▶ _GOAL OF THE EXERCISE_: Below are the records. Retype exactly the lines between the lines holding "Faedah Hilang Upaya Sementara" and "Productos (101, 500)", inclusive.

BEGIN

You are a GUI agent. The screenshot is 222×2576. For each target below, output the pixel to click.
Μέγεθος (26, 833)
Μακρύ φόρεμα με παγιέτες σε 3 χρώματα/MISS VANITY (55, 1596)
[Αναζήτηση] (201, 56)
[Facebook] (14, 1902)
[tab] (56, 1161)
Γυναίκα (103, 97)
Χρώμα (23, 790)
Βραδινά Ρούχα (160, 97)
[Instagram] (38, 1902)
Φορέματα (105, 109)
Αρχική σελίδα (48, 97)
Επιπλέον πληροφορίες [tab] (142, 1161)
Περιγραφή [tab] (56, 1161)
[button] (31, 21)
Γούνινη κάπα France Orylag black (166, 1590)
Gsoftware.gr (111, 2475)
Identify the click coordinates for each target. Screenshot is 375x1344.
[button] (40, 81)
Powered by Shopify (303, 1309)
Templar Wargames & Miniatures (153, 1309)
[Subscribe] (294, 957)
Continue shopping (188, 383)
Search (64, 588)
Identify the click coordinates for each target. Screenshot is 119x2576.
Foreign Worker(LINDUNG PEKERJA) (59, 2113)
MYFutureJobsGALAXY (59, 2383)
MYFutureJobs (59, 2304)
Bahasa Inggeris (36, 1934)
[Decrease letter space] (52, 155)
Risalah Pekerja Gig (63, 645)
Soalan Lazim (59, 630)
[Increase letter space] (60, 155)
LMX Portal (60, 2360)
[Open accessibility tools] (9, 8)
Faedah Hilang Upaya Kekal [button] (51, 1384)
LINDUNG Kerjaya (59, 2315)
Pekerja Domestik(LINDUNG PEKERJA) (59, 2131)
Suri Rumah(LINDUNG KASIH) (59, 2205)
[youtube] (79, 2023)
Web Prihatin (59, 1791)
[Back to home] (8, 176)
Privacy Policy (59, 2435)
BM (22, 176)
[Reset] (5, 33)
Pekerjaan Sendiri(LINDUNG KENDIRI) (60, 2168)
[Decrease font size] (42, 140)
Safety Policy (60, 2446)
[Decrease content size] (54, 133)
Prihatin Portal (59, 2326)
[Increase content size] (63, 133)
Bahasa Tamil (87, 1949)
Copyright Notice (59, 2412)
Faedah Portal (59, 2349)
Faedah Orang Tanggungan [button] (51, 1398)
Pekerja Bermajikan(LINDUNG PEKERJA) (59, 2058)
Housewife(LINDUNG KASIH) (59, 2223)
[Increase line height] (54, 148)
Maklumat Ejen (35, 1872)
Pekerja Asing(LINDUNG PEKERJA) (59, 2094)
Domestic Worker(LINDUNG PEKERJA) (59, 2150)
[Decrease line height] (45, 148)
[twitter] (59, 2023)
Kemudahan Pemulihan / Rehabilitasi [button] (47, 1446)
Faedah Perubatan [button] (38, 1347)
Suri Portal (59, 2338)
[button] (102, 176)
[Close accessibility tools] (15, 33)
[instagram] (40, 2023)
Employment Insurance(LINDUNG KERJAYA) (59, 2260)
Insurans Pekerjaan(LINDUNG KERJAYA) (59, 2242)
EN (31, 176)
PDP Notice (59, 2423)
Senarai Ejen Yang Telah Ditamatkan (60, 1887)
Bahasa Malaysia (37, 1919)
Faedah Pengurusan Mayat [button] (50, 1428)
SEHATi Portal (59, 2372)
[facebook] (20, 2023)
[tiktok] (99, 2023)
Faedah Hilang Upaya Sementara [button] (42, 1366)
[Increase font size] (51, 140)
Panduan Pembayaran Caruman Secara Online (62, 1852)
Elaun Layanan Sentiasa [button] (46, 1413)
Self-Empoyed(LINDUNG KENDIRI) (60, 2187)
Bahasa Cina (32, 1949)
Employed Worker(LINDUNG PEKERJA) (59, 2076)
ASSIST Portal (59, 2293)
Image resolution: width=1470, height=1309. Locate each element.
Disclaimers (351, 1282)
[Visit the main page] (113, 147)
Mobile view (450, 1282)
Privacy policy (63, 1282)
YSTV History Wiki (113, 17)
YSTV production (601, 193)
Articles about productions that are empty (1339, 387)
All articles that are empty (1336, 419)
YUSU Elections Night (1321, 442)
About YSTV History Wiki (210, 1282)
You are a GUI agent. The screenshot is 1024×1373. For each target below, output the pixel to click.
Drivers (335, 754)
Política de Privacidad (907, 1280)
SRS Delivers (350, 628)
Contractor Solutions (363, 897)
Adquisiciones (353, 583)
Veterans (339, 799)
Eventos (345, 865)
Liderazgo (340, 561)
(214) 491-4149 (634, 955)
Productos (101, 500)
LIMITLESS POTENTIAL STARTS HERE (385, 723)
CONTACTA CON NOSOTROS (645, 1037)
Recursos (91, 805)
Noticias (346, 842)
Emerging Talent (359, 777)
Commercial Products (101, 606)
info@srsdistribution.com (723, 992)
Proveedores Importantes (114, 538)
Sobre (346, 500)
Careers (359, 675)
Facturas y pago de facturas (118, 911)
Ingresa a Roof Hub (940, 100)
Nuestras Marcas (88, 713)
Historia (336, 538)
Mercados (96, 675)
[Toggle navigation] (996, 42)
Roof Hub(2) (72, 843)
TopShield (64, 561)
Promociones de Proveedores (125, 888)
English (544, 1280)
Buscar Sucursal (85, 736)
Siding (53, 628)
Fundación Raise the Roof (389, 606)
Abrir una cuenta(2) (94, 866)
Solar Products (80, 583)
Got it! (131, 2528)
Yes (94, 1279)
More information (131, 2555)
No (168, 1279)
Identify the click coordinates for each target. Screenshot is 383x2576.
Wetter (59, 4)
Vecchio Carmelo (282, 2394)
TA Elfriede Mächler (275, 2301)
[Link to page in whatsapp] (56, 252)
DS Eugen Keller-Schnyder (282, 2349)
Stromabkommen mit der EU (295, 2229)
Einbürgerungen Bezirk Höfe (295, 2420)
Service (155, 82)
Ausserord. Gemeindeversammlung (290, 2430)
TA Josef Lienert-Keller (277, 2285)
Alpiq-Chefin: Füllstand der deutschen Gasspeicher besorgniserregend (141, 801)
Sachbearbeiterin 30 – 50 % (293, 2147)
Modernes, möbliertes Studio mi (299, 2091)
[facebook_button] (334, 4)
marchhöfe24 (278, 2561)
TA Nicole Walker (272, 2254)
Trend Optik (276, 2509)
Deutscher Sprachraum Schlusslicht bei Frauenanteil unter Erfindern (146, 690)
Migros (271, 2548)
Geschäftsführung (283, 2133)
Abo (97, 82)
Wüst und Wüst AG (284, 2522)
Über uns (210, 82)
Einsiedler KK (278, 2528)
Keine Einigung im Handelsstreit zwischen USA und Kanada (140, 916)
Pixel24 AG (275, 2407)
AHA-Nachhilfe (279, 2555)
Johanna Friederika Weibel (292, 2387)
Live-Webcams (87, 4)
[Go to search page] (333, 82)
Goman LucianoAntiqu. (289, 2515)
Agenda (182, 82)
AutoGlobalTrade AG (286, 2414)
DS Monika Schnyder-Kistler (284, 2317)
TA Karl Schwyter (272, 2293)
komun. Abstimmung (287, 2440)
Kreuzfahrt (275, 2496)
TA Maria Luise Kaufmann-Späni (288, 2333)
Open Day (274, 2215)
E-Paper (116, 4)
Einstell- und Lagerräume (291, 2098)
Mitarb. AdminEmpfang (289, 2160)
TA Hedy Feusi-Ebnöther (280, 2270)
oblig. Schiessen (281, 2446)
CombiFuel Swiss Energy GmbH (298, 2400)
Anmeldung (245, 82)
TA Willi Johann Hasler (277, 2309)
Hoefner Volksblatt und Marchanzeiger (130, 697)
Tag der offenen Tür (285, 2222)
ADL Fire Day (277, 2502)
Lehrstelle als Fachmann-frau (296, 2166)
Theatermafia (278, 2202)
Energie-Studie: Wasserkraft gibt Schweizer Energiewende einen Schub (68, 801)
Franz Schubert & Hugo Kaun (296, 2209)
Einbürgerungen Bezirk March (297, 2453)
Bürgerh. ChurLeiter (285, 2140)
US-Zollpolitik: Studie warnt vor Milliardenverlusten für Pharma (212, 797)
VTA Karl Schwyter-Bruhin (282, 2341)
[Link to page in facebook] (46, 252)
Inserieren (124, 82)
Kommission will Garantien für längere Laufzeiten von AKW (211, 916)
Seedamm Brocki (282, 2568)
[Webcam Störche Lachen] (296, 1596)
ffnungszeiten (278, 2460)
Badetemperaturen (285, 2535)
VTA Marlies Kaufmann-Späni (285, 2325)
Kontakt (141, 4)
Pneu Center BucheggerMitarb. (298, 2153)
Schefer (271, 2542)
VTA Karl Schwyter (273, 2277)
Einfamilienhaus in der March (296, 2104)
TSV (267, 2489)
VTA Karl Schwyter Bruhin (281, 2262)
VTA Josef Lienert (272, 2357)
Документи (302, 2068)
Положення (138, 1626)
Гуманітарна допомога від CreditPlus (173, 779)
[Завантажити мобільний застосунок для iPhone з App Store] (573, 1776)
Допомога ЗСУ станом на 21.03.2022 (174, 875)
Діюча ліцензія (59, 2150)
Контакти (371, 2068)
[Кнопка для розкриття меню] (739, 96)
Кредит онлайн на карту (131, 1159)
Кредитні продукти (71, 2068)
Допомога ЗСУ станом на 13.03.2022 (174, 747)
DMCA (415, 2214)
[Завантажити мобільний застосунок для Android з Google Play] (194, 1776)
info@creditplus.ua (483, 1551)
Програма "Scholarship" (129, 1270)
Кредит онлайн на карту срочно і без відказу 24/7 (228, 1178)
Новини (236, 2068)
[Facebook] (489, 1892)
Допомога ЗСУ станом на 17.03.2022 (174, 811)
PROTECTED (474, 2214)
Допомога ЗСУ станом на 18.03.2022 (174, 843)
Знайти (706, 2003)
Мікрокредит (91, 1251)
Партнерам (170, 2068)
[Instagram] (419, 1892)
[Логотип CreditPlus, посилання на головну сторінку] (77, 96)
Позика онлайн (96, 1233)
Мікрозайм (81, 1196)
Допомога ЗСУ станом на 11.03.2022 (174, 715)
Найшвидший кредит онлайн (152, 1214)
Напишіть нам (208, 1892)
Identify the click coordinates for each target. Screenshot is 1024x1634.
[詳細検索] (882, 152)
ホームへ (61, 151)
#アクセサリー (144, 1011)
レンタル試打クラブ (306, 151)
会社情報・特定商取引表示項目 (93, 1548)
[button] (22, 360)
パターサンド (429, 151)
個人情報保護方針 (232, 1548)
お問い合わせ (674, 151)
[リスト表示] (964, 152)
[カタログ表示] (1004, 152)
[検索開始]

END

▶ _RESULT_:
Faedah Hilang Upaya Sementara [button] (42, 1366)
[Increase font size] (51, 140)
Panduan Pembayaran Caruman Secara Online (62, 1852)
Elaun Layanan Sentiasa [button] (46, 1413)
Self-Empoyed(LINDUNG KENDIRI) (60, 2187)
Bahasa Cina (32, 1949)
Employed Worker(LINDUNG PEKERJA) (59, 2076)
ASSIST Portal (59, 2293)
Image resolution: width=1470, height=1309. Locate each element.
Disclaimers (351, 1282)
[Visit the main page] (113, 147)
Mobile view (450, 1282)
Privacy policy (63, 1282)
YSTV History Wiki (113, 17)
YSTV production (601, 193)
Articles about productions that are empty (1339, 387)
All articles that are empty (1336, 419)
YUSU Elections Night (1321, 442)
About YSTV History Wiki (210, 1282)
You are a GUI agent. The screenshot is 1024×1373. For each target below, output the pixel to click.
Drivers (335, 754)
Política de Privacidad (907, 1280)
SRS Delivers (350, 628)
Contractor Solutions (363, 897)
Adquisiciones (353, 583)
Veterans (339, 799)
Eventos (345, 865)
Liderazgo (340, 561)
(214) 491-4149 (634, 955)
Productos (101, 500)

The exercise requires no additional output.